Georges Hérelle (1848-1935), professeur de philosophie à Dieppe (1871-1873), Vitry-le-François (1875-1881), Évreux (1881-1887), Cherbourg (1887-1896) et Bayonne (1896-1903). Historien et archiviste de l’histoire de la Champagne, il se passionne également pour les Pastorales basques, au sujet desquelles il publie plusieurs études et des éditions érudites de textes. Hérelle se consacre à l’histoire de l’amour entre hommes et rédige une vaste étude : Nouvelles études sur l’amour grec (3 volumes, 1700 feuillets), demeurée inédite. Il fait paraître en 1930, sous le pseudonyme L. R. de Pogey-Castries, une traduction annotée de l’Histoire de l’amour grec dans l’antiquité (1837) de Moritz Hermann Eduard Meier, « augmentée d’un choix de documents originaux et de plusieurs dissertations complémentaires ». Hérelle se fait connaître pour ses nombreuses traductions littéraires. Il traduit de l’italien les œuvres d’Enrico Annibale Butti, Gabriele D’Annunzio, Grazia Deledda, Guglielmo Ferrero, 100Antonio Fogazzaro et Matilde Serao, et de l’espagnol celles de Vicente Blasco Ibáñez, Rubén Dario, Ventura Garcia Calderon et Mauricio Lopez Roberts. En 1897, l’Académie française couronne sa traduction du roman Les Vierges aux rochers de D’Annunzio du prix Langlois. En 1925, Georges Hérelle décide de faire don de sa collection de livres et de ses archives. On trouve ses études sur les Pastorales basquesà la Bibliothèque de Bayonne et certaines lettres et notes à la Bibliothèque nationale de France. Il lègue à la Bibliothèque municipale de Troyes la plus grande partie de ses archives : documentation personnelle et familiale, correspondances générales et celles qui concernent ses traductions, ses manuscrits, sa bibliothèque d’ouvrages et sa vaste documentation sur les amours entre hommes. Nommé chevalier de la Légion d’honneur en 1900, Hérelle décède à Bayonne en 1935, quelques jours avant la disparition de Paul Bourget.
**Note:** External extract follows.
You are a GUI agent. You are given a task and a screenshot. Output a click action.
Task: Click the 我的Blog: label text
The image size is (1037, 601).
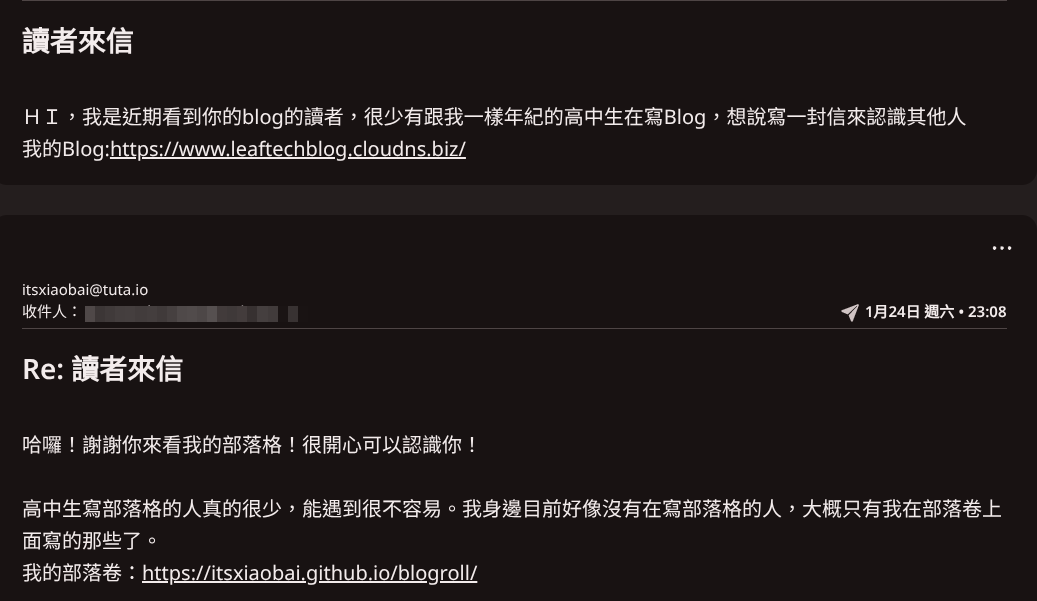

Paul Bourget (1852-1935), obtient son baccalauréat en août 1871 et une licence ès lettres à la Sorbonne en avril 1872. Dès 1873, il fréquente des salons littéraires importants et fait partie du Cercle des poètes zutiques et du club littéraire des Hydropathes. Dans un premier temps, il se fait remarquer en publiant des recueils de vers : La Vie inquiète (1875), Edel (1878) et Les Aveux (1882), ainsi que des articles dans La Revue des Deux Mondes, Le Parlement et La Renaissance littéraire et artistique. Ses Essais de psychologie contemporaine (1883), publiés dans la Nouvelle Revue entre 1880 et 1883, représentent son premier grand succès de librairie. Viennent ensuite des romans à scandales qui confirment son statut de romancier à la mode : Cruelle énigme (1885), Un crime d’amour (1886), Mensonges (1887), Le Disciple (1889) et Un cœur de femme (1890). En 1894, Bourget est élu à l’Académie française, au fauteuil 33, celui de Maxime Du Camp. Il se rapproche à cette époque du catholicisme conservateur, nationaliste et antidreyfusard. Il se convertit en 1901, transformation reflétée dans trois romans – L’Échéance (1900), Un divorce (1904) et L’Émigré (1907). Bourget épouse Minnie David en 1890, mariage sans postérité. Il est nommé Chevalier de la Légion d’honneur en 1889, Officier de la Légion d’honneur en 1895, Commandeur de la Légion d’honneur en 1923, Grand-officier de la Légion d’honneur en 1931 et Grand-croix de la Légion d’honneur en 1935.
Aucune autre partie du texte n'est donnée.